What is the number of lines below that contain the string "agent"? Give it and nothing else.
◇ ◇ ◇ ◇ ◇
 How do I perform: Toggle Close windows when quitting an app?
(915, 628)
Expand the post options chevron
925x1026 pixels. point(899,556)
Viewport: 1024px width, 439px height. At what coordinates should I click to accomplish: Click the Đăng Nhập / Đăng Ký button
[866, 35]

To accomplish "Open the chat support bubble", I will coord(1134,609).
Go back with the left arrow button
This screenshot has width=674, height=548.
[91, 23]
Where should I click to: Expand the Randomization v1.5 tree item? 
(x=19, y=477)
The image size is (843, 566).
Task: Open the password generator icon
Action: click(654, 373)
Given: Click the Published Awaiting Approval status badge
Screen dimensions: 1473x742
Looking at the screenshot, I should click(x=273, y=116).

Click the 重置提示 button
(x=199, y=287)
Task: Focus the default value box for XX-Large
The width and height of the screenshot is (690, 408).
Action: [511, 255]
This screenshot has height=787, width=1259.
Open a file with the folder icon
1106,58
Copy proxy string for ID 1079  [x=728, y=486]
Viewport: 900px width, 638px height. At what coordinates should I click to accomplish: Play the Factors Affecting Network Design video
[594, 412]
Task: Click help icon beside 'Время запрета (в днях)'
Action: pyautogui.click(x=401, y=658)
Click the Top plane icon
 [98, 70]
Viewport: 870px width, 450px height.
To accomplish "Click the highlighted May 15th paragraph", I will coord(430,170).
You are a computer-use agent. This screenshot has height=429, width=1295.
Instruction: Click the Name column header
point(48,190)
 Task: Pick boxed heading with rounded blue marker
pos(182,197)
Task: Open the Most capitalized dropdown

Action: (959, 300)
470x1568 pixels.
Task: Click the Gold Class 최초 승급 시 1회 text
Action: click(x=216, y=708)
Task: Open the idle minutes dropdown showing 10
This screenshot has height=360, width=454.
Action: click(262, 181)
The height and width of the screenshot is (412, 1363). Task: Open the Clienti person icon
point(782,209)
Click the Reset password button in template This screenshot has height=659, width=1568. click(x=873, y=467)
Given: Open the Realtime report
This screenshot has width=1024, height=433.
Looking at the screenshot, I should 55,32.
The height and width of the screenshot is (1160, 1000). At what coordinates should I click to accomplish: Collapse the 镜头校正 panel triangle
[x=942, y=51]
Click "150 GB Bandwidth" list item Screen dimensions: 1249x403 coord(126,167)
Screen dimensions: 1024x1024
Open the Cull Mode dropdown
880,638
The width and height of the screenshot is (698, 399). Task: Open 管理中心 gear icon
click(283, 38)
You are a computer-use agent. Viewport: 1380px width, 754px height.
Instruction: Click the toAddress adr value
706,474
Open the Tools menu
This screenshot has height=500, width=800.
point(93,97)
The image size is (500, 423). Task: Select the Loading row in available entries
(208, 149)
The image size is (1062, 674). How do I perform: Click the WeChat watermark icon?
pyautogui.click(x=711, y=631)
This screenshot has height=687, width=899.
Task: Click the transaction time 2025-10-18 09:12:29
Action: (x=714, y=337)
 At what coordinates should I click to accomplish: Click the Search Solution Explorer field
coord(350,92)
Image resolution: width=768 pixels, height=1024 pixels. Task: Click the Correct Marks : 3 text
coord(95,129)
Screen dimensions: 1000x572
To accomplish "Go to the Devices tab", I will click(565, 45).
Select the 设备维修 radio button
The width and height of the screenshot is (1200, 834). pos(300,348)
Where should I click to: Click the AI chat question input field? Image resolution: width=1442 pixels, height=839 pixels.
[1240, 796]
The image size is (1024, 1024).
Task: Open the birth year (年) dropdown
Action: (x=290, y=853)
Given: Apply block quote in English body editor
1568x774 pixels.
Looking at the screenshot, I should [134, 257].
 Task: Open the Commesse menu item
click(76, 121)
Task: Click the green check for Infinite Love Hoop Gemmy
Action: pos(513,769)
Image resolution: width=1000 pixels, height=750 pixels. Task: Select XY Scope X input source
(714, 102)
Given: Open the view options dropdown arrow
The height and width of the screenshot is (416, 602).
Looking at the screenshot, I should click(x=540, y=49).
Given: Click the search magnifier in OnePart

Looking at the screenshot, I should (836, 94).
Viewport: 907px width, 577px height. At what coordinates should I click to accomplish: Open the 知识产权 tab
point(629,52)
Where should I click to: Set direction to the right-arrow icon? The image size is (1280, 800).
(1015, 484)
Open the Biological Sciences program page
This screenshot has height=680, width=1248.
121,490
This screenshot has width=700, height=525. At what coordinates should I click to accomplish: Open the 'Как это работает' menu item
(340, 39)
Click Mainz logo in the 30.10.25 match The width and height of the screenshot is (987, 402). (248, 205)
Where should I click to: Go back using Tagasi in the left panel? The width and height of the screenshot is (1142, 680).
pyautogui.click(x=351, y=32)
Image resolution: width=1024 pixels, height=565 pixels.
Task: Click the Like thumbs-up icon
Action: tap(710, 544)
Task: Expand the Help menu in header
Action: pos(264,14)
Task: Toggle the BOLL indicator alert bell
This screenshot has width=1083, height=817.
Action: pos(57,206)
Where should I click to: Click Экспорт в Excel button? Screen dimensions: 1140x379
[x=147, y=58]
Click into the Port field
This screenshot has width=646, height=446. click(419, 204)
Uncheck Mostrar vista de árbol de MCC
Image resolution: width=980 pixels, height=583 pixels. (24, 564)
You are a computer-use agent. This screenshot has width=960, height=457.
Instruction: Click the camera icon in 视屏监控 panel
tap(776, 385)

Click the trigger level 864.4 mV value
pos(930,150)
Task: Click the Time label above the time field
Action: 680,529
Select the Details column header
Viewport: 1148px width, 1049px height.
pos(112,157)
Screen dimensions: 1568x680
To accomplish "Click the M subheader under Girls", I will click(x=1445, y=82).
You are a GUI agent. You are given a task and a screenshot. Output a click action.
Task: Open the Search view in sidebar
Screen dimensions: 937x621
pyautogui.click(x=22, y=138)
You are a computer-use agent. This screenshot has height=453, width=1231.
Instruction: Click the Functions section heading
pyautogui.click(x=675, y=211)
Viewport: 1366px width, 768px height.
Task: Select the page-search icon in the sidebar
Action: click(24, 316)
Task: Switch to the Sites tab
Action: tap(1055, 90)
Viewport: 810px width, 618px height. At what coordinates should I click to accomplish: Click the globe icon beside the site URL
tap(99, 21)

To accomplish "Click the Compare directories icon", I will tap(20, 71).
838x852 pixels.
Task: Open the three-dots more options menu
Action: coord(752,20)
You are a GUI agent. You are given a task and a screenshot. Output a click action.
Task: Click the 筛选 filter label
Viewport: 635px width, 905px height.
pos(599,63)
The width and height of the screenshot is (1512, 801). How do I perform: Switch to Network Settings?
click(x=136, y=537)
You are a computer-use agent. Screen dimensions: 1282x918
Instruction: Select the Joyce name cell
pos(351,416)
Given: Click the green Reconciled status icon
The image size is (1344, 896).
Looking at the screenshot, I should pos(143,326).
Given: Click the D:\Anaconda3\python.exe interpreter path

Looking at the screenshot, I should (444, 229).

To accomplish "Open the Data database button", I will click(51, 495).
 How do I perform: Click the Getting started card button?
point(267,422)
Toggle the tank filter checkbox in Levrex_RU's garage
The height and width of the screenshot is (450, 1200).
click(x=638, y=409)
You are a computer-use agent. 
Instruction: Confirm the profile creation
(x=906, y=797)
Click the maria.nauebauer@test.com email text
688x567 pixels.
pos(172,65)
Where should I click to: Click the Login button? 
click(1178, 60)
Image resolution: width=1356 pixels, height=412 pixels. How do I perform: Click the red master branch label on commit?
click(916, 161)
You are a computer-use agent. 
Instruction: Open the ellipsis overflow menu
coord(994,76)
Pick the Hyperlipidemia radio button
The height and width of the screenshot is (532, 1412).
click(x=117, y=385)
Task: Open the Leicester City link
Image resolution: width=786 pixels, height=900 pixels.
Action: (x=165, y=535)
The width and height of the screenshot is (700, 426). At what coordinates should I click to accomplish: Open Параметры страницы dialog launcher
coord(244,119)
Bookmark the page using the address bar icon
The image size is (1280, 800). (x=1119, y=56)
◇ ◇ ◇ ◇ ◇
▶ [RESULT OF THIS EXERCISE]: 9